Oh, an article about global warming, let me get my checklist

☑ no useful set of data presented (anecdotal evidence, selection bias)

☑ failure to understand nonlinear, chaotic systems

☑ logical fallacies (we have other issues that have people more worried, so climate change is solved)

☑ sweeping generalisations

☑ a bit of conspiracy theory thrown in for good measure

I think I'll pass, and go for a walk outside, where unusually for the season, there is no snow!


It's a newspaper. Expecting any of those things is misunderstanding what they're about. Though I agree that this article was truly, magnificently, horrendously full of crap.

Unfortunately that's what sells newspapers.


I once saw a newspaper website ask readers to email in examples of global warming in their neighborhood. As you can imagine, "I didn't see many squirrels around this year as usual" and other such intelligent commentary topped the list. Way to "educate" the population, mainstream media!


topping off your analytical refutation with an anecdotal quip about climate kinda defeats the theme of your post.


It was a joke.


"there is no snow"

It was 60 F in Chicago yesterday. That's non-typical for the middle of the winter.


Context: In Chicago, it was -3 F at the beginning of the week, 38 F (high) the day before yesterday and now it's back to 31 F (current). It also snowed for most of the past week and a half and there was still a thick layer of snow until it melted yesterday. Chicago's weather already has a relatively large swing from season to season, but it also has flukes like yesterday from time to time.


If you haven't seen how wildly Chicago weather can swing from day to day, you haven't spent enough time in Chicago. There's really no such thing as "non-typical weather" for any specific day in the Windy City.


Global warming is a terrible term for what's going on in the world.

Heck, carbon dioxide isn't even the real culprit for green house gases: it's methane. Methane is a much more potent green house gas, yet we're hearing more about carbon dioxide.
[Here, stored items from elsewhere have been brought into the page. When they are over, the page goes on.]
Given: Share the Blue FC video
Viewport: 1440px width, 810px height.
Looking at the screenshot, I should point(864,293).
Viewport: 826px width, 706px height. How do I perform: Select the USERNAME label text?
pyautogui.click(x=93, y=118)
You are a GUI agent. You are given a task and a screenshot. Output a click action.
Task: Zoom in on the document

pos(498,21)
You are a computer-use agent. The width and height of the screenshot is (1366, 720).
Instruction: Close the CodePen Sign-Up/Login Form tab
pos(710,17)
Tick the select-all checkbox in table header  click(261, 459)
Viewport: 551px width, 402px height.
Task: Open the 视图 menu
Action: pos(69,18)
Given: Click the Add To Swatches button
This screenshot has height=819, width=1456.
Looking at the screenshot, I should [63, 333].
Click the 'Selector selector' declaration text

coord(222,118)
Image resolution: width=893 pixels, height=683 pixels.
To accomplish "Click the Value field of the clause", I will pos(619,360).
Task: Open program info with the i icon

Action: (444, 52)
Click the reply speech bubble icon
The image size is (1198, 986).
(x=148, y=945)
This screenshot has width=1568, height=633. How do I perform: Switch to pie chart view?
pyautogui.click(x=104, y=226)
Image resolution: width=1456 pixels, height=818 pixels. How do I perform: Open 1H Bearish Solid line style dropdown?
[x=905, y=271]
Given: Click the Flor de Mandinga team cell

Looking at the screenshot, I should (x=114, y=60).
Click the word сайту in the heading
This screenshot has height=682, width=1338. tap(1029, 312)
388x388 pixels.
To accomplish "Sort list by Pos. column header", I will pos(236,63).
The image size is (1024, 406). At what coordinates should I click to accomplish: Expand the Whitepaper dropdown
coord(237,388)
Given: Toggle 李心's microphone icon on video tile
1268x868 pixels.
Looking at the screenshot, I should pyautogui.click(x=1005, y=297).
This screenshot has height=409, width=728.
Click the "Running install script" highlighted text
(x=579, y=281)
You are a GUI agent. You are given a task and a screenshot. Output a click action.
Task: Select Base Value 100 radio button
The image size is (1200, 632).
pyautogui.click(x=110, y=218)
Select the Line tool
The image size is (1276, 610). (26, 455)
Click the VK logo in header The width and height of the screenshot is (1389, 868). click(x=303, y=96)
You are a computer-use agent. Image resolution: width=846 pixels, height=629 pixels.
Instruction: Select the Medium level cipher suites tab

There are more cows than there have ever been, because we're eating more of them because there are more of us to eat them.

We're going to have the coldest winters and the hottest summers we've had for quite a long time. Yes, we'll have some weird weather mid-season (like now, in northeastern USA its 56 degrees F, 13ish degrees C), but that doesn't change the fact that people are introducing stuff into the atmosphere that shouldn't be there.

Global Extreming would probably be a better term for what's going on.


I didn't bother with the article, but I'm curious: what temperature circumstances would give you doubts about what's going on? (Not "cause you to disbelieve in 'Global Extreming'" or anything; just make you uncertain that it's well understood).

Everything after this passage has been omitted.